> **Exercise**
How many of the lines below have the word "computer" in them? The answer is that number and nothing more.

[Pixel coordinate grounding data]
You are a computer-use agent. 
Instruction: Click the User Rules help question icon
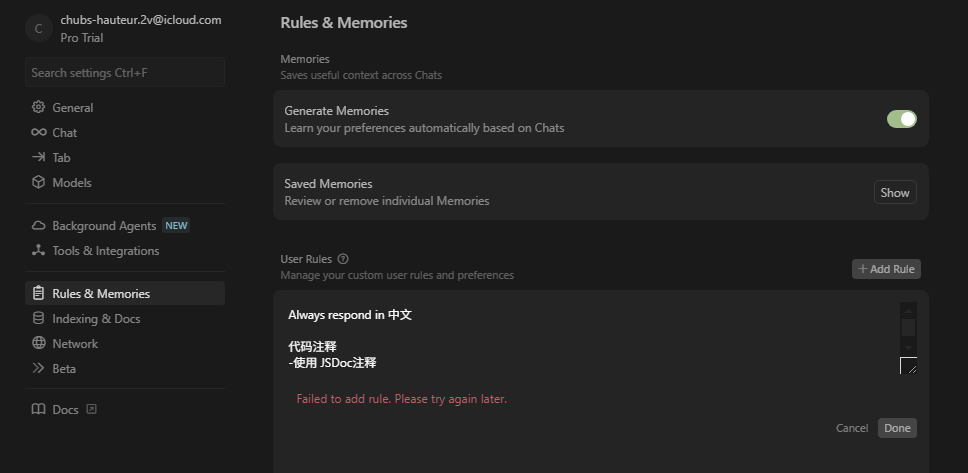[343, 259]
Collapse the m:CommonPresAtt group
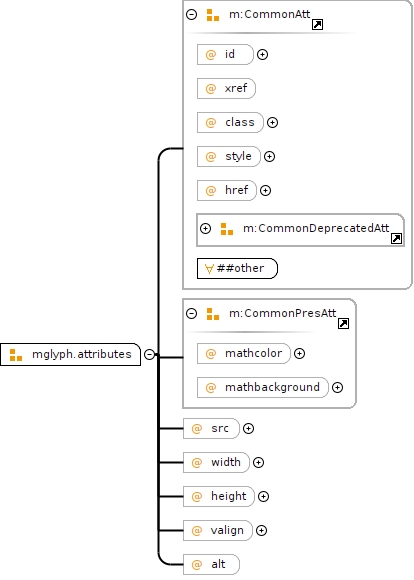 (x=191, y=314)
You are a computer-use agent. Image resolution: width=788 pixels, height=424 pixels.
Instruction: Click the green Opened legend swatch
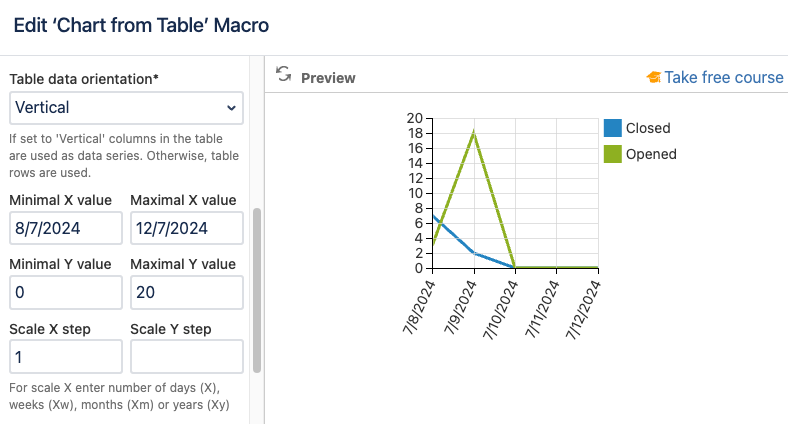pos(613,154)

> **Response below**
2